US Retail Sales Increase Strongly; Softening Labour Market A Headwind
- U.S. retail sales rose more than expected in August as consumers purchased a range of goods and dined out, though a weakening labour market and rising prices linked to tariffs pose downside risks to sustained spending.
- Retail sales climbed 0.6% last month after an upwardly revised 0.6% gain in July, according to the U.S. Department of Commerce. Economists polled by Reuters had forecast a 0.2% rise following a previously reported 0.5% July increase. Sales were up 5.0% year-over-year. Adjusted for inflation, economists estimated monthly sales rose only 0.2%.
- The Trump administration had argued tariffs would be absorbed by exporting countries, but data show otherwise, with signs pointing to faster inflation ahead. A separate report from the U.S. Bureau of Labour Statistics showed import prices rose for a second consecutive month in August, driven by higher costs for consumer goods, capital goods, and motor vehicles.

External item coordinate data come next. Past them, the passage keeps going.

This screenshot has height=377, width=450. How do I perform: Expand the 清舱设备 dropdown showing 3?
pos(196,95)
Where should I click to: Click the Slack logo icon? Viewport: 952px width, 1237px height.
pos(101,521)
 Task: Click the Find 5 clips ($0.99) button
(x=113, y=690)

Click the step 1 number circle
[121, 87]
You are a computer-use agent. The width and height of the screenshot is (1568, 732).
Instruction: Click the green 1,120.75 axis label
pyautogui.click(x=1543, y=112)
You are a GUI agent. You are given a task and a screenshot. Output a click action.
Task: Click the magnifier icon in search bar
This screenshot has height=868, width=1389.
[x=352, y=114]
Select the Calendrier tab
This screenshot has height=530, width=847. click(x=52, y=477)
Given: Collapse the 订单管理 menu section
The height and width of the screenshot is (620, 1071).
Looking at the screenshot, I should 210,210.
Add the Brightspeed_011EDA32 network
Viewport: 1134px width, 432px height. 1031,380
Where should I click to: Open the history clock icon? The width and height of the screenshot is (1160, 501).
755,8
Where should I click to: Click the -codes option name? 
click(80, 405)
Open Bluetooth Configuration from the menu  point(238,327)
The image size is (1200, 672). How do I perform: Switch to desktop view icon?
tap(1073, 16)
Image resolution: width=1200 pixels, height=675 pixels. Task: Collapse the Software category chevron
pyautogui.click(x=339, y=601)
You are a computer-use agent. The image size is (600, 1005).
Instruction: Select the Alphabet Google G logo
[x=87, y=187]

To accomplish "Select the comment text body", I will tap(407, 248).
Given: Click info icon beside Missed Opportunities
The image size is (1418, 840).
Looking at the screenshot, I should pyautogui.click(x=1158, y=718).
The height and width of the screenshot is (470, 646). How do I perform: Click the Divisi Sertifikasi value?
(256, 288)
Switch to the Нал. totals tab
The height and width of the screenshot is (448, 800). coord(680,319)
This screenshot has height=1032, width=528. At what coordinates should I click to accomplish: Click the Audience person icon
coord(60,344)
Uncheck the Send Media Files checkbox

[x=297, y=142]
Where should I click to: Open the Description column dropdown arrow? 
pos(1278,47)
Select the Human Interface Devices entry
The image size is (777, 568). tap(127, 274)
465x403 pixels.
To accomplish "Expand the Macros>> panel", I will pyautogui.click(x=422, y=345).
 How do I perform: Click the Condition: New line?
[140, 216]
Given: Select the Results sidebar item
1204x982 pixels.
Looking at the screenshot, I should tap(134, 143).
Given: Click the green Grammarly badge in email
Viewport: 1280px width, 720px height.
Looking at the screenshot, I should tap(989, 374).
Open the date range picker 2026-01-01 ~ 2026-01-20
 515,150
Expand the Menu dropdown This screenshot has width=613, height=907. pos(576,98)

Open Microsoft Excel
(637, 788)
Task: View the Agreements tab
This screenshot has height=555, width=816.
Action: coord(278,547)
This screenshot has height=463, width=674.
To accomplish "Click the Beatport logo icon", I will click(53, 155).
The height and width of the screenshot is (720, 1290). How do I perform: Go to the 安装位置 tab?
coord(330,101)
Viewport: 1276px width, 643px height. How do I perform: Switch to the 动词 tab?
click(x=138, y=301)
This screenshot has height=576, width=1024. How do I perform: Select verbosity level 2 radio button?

- “The lack of any substantial decline in import prices given the surge in the effective tariff rate to roughly 15–16% suggests that those additional costs are being borne nearly entirely by U.S. businesses and consumers,” said Michael Hanson, an economist at J.P. Morgan.
- Meanwhile, the labour market continues to struggle, marked by meagre job gains and rising unemployment as companies hold off on hiring amid an uncertain economic outlook, posing a risk to consumer spending.
- Still, the third straight month of solid sales gains is unlikely to stop the Federal Reserve from cutting interest rates on Wednesday, given widening cracks in the labour market. It may, however, temper the case for more aggressive cuts, economists said.
- The U.S. central bank is expected to deliver a quarter-point rate cut on Wednesday to support the labour market. The Fed had paused its easing cycle in January amid uncertainty about the inflationary impact of import duties.